Is death an end, a beginning, or just another stage on the path? I watched a movie last night called The Eye 2. It was about the Buddhist belief in reincarnation. In the movie, souls wait for women to give birth in order to reincarnate into the baby.
Since my grandaughter's passing, I am just trying to come to grips with the many beliefs surrounding death. As I have been reading a lot about Buddhism lately, I'm trying to at least try to ease the terrible pain and emptiness I feel. The bitterness I have that this "death" was forced upon us. The hole in my chest is consuming me.
At the funeral, I listened to everyone telling me she was in a better place. That she was in heaven. That that was not her in the little white coffin. As much as I want to believe that, my Jehovah's Witness indoctrination STILL haunts me, and makes me think she is just dead...in the dirt...with no existence anywhere. When you're dead, you're dead. Man has no eternal soul, any more than animals. I was taught that Jehovah keeps dead ones in his memory until the resurrection, but what is memory, if not a "soul?"
Buddhists say that because the way in which we live our lives and our state of mind at death directly influence our future lives, the aim or mark of a spiritual practitioner is to have no fear or regrets at the time of death. People who practice to the best of their abilities will die, it is said, in a state of great bliss.

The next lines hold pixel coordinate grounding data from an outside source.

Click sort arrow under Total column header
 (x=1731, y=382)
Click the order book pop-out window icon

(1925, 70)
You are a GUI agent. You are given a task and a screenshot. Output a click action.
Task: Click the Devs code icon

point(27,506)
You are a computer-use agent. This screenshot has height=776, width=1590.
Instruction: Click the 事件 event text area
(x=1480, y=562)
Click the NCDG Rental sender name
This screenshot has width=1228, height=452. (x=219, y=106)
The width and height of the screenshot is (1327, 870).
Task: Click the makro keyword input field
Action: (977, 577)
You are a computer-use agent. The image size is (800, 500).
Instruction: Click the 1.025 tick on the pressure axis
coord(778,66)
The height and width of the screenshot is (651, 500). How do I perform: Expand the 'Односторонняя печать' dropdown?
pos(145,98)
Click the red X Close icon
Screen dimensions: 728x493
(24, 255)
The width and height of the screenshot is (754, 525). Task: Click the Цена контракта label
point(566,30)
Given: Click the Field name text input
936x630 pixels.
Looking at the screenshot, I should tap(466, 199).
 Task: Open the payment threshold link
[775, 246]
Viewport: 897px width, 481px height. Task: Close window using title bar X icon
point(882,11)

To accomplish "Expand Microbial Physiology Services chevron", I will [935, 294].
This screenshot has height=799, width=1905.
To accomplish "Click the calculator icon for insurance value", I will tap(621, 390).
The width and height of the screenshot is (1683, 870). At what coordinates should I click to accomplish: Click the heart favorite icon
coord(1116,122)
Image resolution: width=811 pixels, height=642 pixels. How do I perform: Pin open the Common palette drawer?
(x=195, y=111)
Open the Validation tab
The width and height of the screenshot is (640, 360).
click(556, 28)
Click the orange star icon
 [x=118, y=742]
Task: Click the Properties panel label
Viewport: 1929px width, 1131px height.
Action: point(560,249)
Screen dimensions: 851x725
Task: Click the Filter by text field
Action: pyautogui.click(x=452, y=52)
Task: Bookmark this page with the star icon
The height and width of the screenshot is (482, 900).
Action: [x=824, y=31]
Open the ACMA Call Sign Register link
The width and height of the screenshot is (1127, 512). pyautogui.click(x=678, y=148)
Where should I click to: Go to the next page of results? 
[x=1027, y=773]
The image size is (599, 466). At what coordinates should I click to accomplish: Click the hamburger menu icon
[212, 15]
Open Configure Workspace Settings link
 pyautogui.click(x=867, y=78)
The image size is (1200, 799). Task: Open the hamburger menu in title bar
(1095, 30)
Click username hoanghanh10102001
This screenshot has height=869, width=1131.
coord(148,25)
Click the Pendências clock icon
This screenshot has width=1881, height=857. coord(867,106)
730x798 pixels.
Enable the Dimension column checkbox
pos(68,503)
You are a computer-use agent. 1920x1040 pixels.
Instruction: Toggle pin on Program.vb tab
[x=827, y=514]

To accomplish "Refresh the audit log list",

The Buddhist view is that each living being has a continuity or stream of consciousness that moves from one life to the next. Each being has had countless previous lives and will continue to be reborn again and again without control unless he/she develops his/her mind to the point where, like the yogis mentioned above, he/she gains control over this process. When the stream of consciousness or mind moves from one life to the next it brings with it the karmic imprints or potentialities from previous lives.
Karma literally means "action", and all of the actions of body, speech and mind leave an imprint on the mind-stream. These karmas can be negative, positive or neutral, depending on the action. They can ripen at any time in the future, whenever conditions are suitable. These karmic seeds or imprints are never lost.
What about babies? They have no prior "actions." They have no sin. I know the Christian faith says we are all sinners because of some past disobedience, but I can't see sin in a baby. They have no sin until we teach it to them.
One of the Tibetan lamas, Sogyal Rinpoche, says that for up to about twenty-one days after a person dies they are more connected to the previous life than to the next one. So for this period in particular the loved ones can be encouraged to continue their (silent) communication with the deceased person - to say their good-byes, finish any unfinished business, reassure the dead person, encourage them to let go of their old life and to move on to the next one.
It can be reassuring even just to talk to the dead person and at some level to know that they are probably receiving your message. The mind of the deceased person at this stage can still be subtle and receptive.
I do talk to her. All I want is to see her again. To hold her again and feel her soft skin. I kissed her and touched her cheek in the coffin. She was hard and cold. Where is she??? What I want right now is to believe with all my heart in ghosts and spirits. Reincarnation would be wonderful! Anything but thinking that she is just deep in the dirt and totally gone. That just can't be true.